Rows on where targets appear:
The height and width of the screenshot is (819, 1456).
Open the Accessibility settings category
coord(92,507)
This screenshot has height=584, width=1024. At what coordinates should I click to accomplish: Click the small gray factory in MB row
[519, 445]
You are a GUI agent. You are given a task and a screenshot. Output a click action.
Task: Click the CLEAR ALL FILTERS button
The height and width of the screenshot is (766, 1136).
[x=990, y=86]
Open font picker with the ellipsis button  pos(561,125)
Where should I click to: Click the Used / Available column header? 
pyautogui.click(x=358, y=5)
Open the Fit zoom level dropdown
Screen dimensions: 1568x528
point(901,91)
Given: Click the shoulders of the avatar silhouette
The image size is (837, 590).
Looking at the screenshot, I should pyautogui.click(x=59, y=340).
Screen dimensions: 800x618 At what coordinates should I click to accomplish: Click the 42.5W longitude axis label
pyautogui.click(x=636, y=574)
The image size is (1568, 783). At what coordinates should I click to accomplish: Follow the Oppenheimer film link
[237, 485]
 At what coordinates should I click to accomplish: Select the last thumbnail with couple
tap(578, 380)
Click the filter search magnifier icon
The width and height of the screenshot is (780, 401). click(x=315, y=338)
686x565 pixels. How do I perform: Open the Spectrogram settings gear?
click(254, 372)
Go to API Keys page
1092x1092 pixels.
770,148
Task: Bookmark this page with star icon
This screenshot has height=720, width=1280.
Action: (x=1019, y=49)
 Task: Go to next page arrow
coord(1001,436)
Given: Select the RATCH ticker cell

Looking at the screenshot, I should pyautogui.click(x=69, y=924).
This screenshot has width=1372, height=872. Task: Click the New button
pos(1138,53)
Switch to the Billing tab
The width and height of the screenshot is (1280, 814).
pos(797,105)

Written exercise => Please update the data above by replacing every "coordinates" with "position", leaving everything else unchanged.

Completed exercise =>
The height and width of the screenshot is (819, 1456).
Open the Accessibility settings category
coord(92,507)
This screenshot has height=584, width=1024. At what position should I click to accomplish: Click the small gray factory in MB row
[519, 445]
You are a GUI agent. You are given a task and a screenshot. Output a click action.
Task: Click the CLEAR ALL FILTERS button
The height and width of the screenshot is (766, 1136).
[x=990, y=86]
Open font picker with the ellipsis button  pos(561,125)
Where should I click to: Click the Used / Available column header? 
pyautogui.click(x=358, y=5)
Open the Fit zoom level dropdown
Screen dimensions: 1568x528
point(901,91)
Given: Click the shoulders of the avatar silhouette
The image size is (837, 590).
Looking at the screenshot, I should pyautogui.click(x=59, y=340).
Screen dimensions: 800x618 At what position should I click to accomplish: Click the 42.5W longitude axis label
pyautogui.click(x=636, y=574)
The image size is (1568, 783). At what position should I click to accomplish: Follow the Oppenheimer film link
[237, 485]
 At what position should I click to accomplish: Select the last thumbnail with couple
tap(578, 380)
Click the filter search magnifier icon
The width and height of the screenshot is (780, 401). click(x=315, y=338)
686x565 pixels. How do I perform: Open the Spectrogram settings gear?
click(254, 372)
Go to API Keys page
1092x1092 pixels.
770,148
Task: Bookmark this page with star icon
This screenshot has height=720, width=1280.
Action: (x=1019, y=49)
 Task: Go to next page arrow
coord(1001,436)
Given: Select the RATCH ticker cell

Looking at the screenshot, I should pyautogui.click(x=69, y=924).
This screenshot has width=1372, height=872. Task: Click the New button
pos(1138,53)
Switch to the Billing tab
The width and height of the screenshot is (1280, 814).
pos(797,105)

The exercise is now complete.